= Michael Watkins (zoologist) =

British shipbroker and zoologist

Michael Watkins is a British shipbroker and zoologist. He is known for his books about the eponyms of species.

Watkins is co-author of the books Whose Bird?: Men and Women Commemorated in the Common Names of Birds, The Eponym Dictionary of Mammals, The Eponym Dictionary of Reptiles, The Eponym Dictionary of Amphibians, and The Eponym Dictionary of Birds.

The book Whose Bird? details more than 4,000 people who have been commemorated with common names of birds and was originally conceived as a method of raising money for the Disabled Birders Association.

== Publications ==
- Beolens, B. & Watkins, M. (2003). Whose Bird?: Men and women commemorated in the common names of birds. Eastbourne, United Kingdom: Gardners Books. 400 pp. ISBN 978-0713666472.
- Beolens, B., Watkins, M. & Grayson, M. (2009). The Eponym Dictionary of Mammals. Baltimore: Johns Hopkins University Press. 592 pp. ISBN 978-0801893049.
- Beolens, B., Watkins, M. & Grayson, M. (2011).
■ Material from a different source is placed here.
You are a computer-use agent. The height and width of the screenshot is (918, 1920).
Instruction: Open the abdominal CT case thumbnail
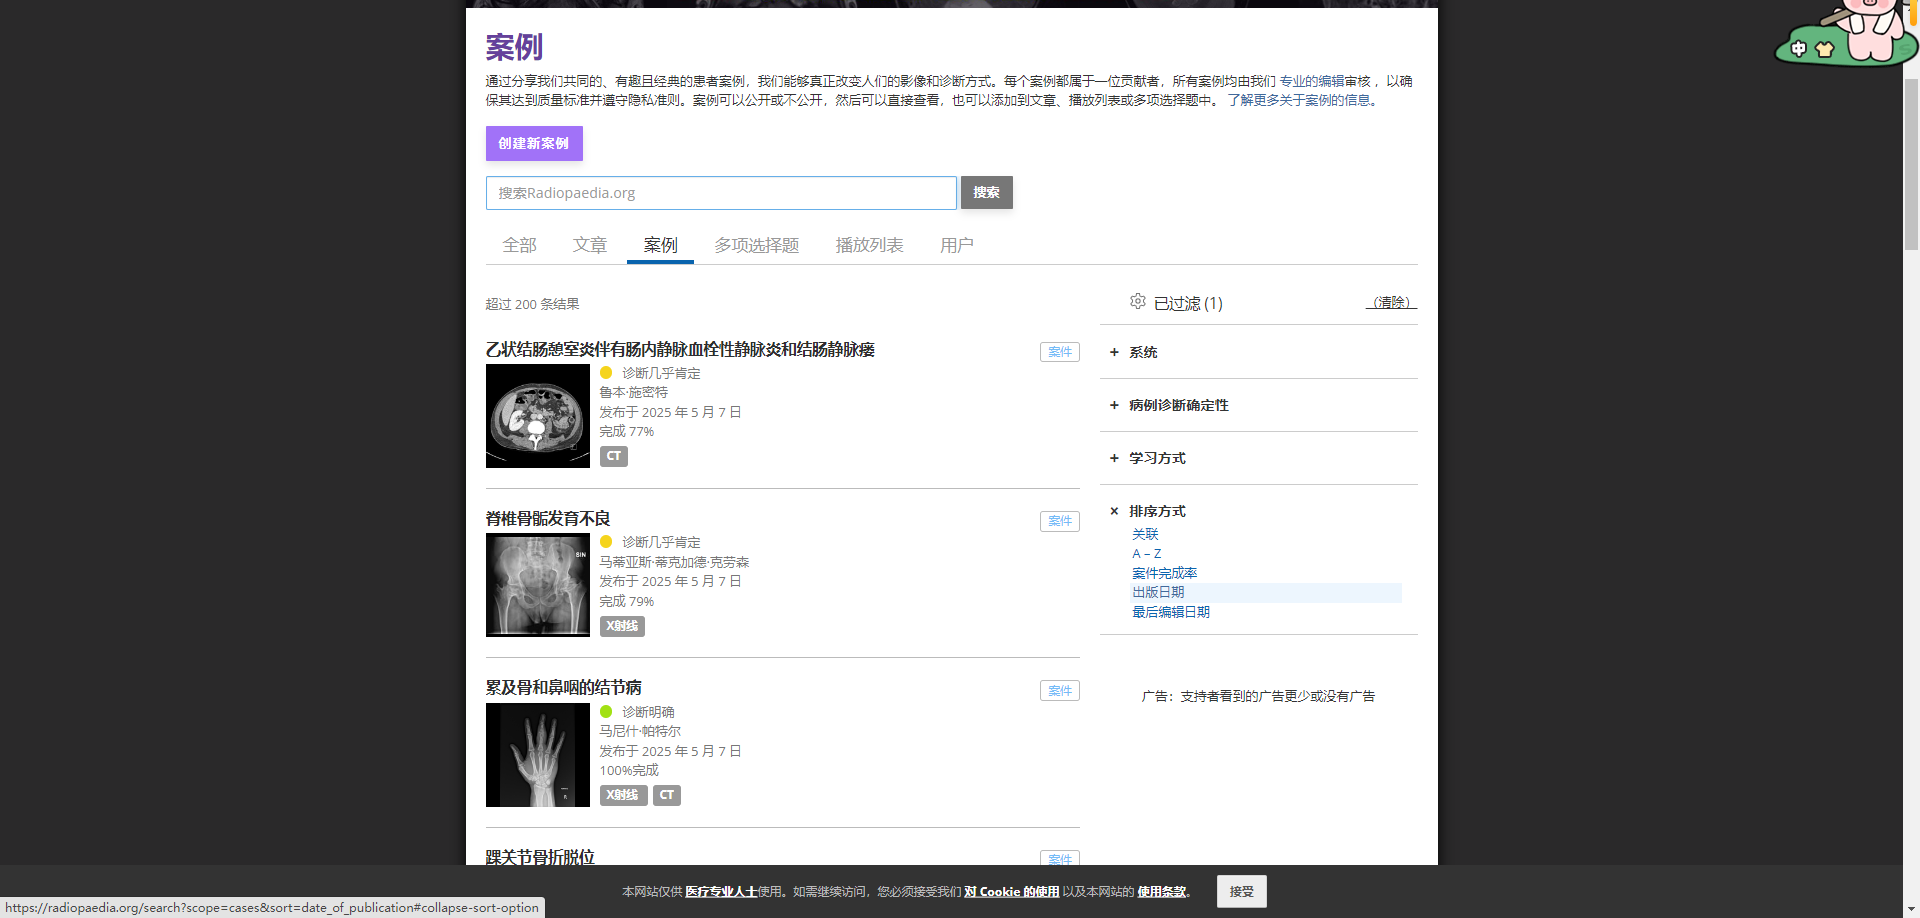[538, 416]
The Eponym Dictionary of Reptiles. Baltimore: Johns Hopkins University Press. xiii + 296 pp. ISBN 978-1-4214-0135-5.
- Beolens, B., Watkins, M. & Grayson, M. (2013). The Eponym Dictionary of Amphibians. Exeter, England: Pelagic Publishing Ltd. xiii + 244 pp. ISBN 978-1-907807-41-1.
- Beolens, B., Watkins, M. & Grayson, M. (2014). The Eponym Dictionary of Birds. London: Bloomsbury Publishing. 624 pp. ISBN 978-1472905734.